Intervention: Pembrolizumab
Cohort 1: salivary gland tumors without SOC treatment option
All patients will receive pembrolizumab and docetaxel. First pembrolizumab and docetaxel will be given together. After which patients will receive pembrolizumab alone until disease progression or up to 35 cycles (about 2 years).
Intervention: Docetaxel
Cohort 2: 'aggressive' thyroid cancer without SOC treatment op
All patients will receive pembrolizumab and docetaxel. First pembrolizumab and docetaxel will be given together. After which patients will receive pembrolizumab alone until disease progression or up to 35 cycles (about 2 years).

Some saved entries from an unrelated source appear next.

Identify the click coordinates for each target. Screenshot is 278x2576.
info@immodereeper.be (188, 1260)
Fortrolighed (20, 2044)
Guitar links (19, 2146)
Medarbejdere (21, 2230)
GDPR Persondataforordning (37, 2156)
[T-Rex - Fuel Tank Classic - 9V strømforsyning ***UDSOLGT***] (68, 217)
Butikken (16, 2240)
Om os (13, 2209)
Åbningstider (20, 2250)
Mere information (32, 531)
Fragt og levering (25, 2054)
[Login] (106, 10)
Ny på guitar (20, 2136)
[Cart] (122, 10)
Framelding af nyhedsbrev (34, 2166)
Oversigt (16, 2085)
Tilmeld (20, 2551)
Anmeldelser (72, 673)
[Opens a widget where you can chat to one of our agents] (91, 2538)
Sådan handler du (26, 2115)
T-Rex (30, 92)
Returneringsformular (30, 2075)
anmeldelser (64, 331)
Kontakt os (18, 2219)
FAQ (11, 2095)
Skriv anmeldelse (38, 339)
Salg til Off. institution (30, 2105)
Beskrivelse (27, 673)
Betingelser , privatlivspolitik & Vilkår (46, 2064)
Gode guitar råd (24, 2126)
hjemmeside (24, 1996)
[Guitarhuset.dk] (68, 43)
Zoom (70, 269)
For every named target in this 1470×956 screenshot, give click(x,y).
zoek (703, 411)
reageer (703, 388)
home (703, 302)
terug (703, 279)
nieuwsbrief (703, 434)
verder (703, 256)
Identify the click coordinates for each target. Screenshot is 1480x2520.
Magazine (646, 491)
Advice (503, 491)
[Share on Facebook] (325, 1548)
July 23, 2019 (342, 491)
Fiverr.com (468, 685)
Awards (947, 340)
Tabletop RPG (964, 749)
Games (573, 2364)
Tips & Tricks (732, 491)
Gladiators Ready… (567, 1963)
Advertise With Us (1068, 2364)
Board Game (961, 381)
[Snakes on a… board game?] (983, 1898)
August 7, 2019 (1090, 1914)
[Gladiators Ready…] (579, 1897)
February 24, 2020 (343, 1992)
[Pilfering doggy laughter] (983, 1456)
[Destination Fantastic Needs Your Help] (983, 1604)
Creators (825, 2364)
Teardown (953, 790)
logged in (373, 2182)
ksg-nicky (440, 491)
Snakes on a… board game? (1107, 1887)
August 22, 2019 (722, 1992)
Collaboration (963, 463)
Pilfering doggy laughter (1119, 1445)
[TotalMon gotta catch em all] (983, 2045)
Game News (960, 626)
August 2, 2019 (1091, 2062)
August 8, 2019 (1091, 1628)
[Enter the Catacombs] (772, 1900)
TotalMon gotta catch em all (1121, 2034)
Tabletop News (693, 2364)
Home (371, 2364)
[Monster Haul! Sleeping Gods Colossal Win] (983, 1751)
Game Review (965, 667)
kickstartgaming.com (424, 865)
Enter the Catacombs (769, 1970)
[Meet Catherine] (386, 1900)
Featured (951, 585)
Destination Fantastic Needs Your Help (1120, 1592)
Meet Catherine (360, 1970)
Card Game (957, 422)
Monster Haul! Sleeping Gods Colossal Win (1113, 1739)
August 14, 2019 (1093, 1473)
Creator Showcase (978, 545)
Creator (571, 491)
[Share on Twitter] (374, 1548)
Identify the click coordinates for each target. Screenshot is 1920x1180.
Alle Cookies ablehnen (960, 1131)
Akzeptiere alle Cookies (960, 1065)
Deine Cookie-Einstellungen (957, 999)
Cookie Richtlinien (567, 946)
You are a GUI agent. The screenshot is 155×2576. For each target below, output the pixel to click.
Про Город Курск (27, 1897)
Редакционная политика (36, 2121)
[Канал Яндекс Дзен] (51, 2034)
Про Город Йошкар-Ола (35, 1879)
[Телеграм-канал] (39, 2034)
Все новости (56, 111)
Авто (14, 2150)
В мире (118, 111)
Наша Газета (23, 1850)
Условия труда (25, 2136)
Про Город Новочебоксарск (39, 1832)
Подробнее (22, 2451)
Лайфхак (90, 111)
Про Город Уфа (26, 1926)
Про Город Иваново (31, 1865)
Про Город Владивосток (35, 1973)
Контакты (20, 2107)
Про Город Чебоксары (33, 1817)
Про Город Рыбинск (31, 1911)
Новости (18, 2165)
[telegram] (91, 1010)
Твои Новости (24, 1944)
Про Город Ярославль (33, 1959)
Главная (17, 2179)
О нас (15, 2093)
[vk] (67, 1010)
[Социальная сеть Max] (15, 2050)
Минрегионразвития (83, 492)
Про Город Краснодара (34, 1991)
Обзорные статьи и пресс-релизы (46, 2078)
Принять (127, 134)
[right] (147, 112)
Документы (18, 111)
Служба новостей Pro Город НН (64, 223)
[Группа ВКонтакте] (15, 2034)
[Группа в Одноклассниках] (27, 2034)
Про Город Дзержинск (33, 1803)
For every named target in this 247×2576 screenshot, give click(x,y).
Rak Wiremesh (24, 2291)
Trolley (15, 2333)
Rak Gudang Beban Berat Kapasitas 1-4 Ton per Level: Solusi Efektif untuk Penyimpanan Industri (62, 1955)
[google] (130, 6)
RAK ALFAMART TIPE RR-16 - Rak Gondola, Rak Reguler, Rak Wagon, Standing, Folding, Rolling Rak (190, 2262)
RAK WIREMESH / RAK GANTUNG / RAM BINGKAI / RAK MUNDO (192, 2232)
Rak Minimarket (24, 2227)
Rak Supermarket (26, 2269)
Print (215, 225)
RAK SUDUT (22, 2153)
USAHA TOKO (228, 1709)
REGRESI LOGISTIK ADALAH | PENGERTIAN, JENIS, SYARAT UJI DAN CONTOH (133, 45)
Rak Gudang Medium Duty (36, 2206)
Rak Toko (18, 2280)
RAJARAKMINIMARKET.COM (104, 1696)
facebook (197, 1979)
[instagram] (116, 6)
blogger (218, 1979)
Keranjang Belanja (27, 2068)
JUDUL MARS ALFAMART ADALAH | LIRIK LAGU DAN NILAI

Intervention: Pembrolizumab
Cohort 2: 'aggressive' thyroid cancer without SOC treatment op
All patients will receive pembrolizumab and docetaxel. First pembrolizumab and docetaxel will be given together. After which patients will receive pembrolizumab alone until disease progression or up to 35 cycles (about 2 years).
Intervention: Docetaxel
Outcomes
Primary Outcomes
Rate of response
Time Frame: From the start of treatment until the first documented record of response, up to 100 months, whichever comes first.
Secondary Outcomes
- Overall rate of survival(From the start of treatment until the first record of death by any cause, up to 100 months, whichever comes first.)
- Rate of progression free survival(From the start of treatment to the first record of disease progression or death by any cause, up to 100 months, whichever comes first.)
- Number of adverse events(Up to 24 months.)